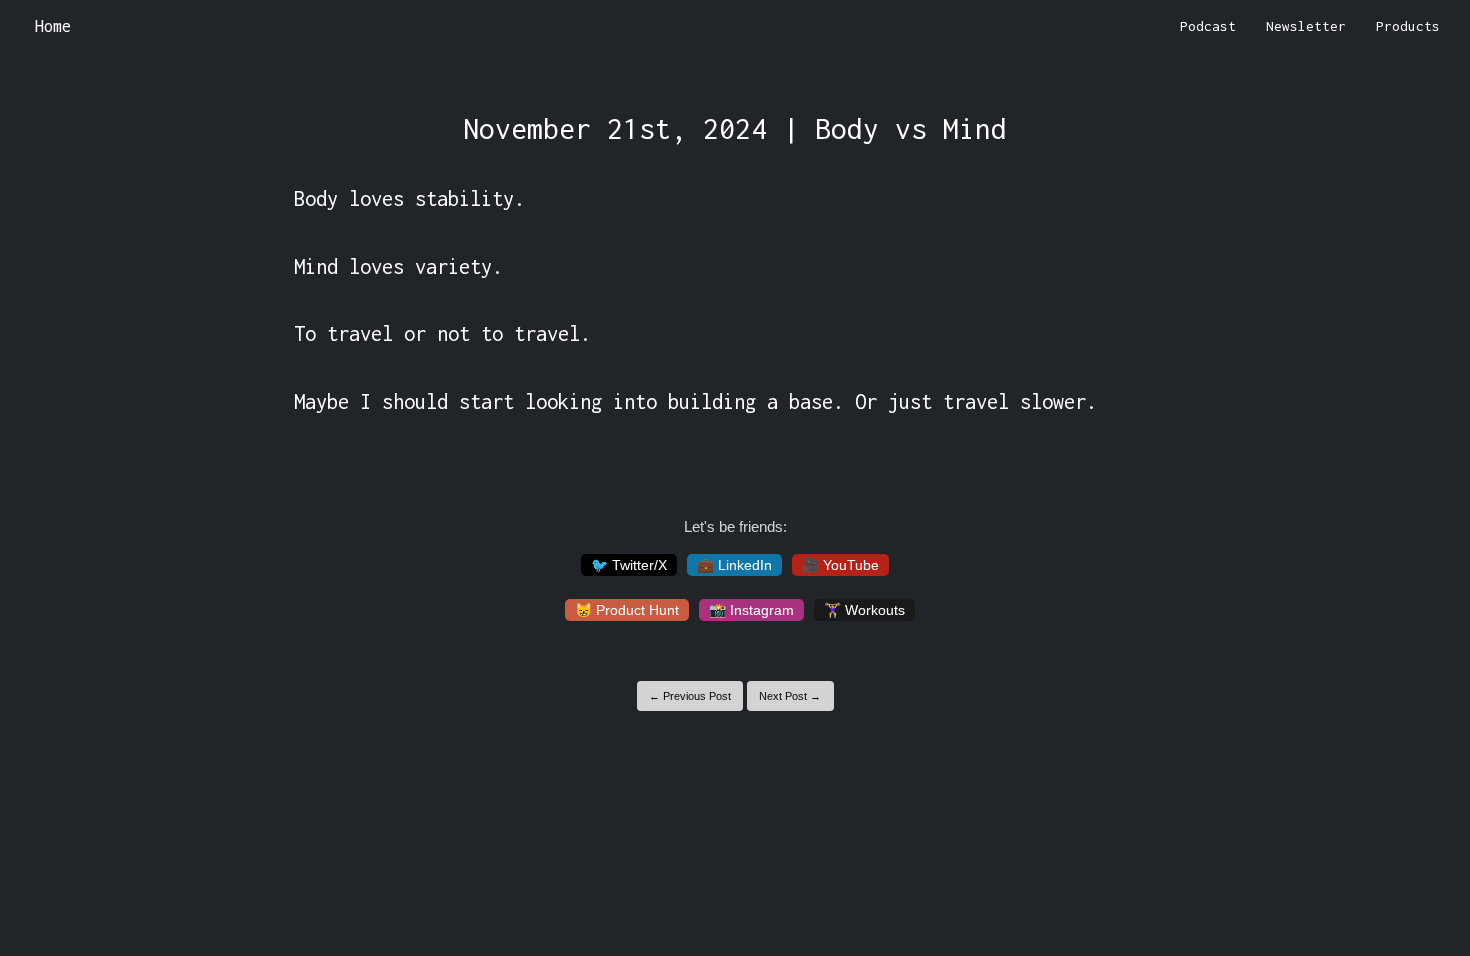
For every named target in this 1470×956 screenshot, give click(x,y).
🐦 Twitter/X (629, 565)
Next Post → (790, 696)
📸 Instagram (751, 610)
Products (1408, 26)
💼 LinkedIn (734, 565)
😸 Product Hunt (627, 610)
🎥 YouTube (840, 565)
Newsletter (1306, 26)
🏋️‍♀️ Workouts (864, 610)
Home (53, 26)
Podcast (1208, 26)
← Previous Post (690, 696)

━━━━━━━━━━━━━━━━━━━━

Assigned task =
Leave the pictures out and reproduce all of the records exactly.

Your solution =
For every named target in this 1470×956 screenshot, give click(x,y).
🐦 Twitter/X (629, 565)
Next Post → (790, 696)
📸 Instagram (751, 610)
Products (1408, 26)
💼 LinkedIn (734, 565)
😸 Product Hunt (627, 610)
🎥 YouTube (840, 565)
Newsletter (1306, 26)
🏋️‍♀️ Workouts (864, 610)
Home (53, 26)
Podcast (1208, 26)
← Previous Post (690, 696)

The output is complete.